Cuando pensamos en el Universo primitivo, debemos trasladarnos a un lugar bullicioso donde las galaxias chocaban a menudo entre sí, e incluso se fusionaban. Esto daba como resultado agujeros negros supermasivos que irradiaban una luz sumamente brillante, la más luminosa que hemos podido detectar en el cosmos, a eso es a lo que llamamos un cuásar. Ahora bien, gracias al Telescopio Espacial Hubble de la Administración Nacional de Aeronáutica y el Espacio (NASA) y a otros observatorios satelitales y terrestres pudimos dar un «vistazo» al pasado… y encontrar un alucinante evento astronómico.
Un par de cuásares unidos gravitacionalmente
En la edad temprana del cosmos, este tipo de eventos eran comunes todo el tiempo, y ahora pudimos finalmente descubrir uno de estos sucesos sumamente inesperados y raros. Este par de cuásares resplandecían dentro de dos galaxias que se fusionaban.
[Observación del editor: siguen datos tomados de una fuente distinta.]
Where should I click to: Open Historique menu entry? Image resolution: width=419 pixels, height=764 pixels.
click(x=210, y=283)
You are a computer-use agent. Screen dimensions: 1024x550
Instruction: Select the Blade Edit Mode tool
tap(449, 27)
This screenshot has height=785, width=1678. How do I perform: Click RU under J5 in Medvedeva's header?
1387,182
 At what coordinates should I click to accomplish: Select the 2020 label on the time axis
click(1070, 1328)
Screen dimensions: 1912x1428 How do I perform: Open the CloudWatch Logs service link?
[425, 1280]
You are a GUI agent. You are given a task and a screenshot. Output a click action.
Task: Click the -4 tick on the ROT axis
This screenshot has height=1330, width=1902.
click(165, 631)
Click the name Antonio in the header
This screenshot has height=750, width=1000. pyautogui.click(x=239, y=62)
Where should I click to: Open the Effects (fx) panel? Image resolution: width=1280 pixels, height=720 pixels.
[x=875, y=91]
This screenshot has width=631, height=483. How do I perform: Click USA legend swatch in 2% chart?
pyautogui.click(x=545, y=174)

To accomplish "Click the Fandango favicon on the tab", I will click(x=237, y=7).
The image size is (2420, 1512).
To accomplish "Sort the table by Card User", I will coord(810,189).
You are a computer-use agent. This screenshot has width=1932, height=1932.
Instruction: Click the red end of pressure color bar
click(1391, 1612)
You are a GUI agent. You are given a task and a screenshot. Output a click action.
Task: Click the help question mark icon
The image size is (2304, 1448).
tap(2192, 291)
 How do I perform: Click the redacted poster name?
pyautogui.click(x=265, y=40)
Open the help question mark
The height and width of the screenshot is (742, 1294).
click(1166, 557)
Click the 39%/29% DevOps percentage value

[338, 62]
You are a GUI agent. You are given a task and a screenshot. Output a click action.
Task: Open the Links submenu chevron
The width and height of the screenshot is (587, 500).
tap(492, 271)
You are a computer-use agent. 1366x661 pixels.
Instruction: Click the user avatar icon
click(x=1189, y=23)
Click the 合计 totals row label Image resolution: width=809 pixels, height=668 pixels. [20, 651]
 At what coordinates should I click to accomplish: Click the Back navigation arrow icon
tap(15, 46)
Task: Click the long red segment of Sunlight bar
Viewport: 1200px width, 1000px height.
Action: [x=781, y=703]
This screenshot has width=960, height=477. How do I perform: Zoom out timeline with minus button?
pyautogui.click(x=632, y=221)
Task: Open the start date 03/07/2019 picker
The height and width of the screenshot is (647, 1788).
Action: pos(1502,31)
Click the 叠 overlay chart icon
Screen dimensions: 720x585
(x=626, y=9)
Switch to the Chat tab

De acuerdo con la comunidad científica, existían cuando el Universo tenía solo 3 mil millones de años, o sea que era la etapa más «primitiva» de la creación.
Los cuásares son objetos brillantes alimentados por agujeros negros voraces y supermasivos que lanzan feroces fuentes de energía a medida que se llenan de gas, polvo y cualquier otra cosa que esté a su alcance gravitacional.
Los cuásares binarios cercanos son relativamente raros
Debido a que estos «vivieron» en los lapsos más violentos de la creación, verlos es saber que actualmente ya no existen. Entonces, encontrar cuáseres binarios cercanos es un área de investigación «relativamente nueva» que se acaba de desarrollar —en los últimos 10 a 15 años—, debido a su complejidad. Los nuevos y poderosos observatorios de hoy han permitido a los astrónomos identificar casos en los que dos cuásares están activos al mismo tiempo y están lo suficientemente cerca como para fusionarse.
Con este hallazgo, nos encontramos con más pruebas de que las galaxias se formaban a través de fusiones. Los sistemas más pequeños se unen para formar a los más grandes y crear estructuras cada vez más grandes. Durante ese proceso, deberían formarse pares de agujeros negros supermasivos dentro de las galaxias que se fusionan. «Conocer la población progenitora de los agujeros negros eventualmente nos informará sobre la aparición de los mismos en el nivel supermasivo dentro del universo primitivo y cuán frecuentes podrían ser esas fusiones», explicó Yu-Ching Chen.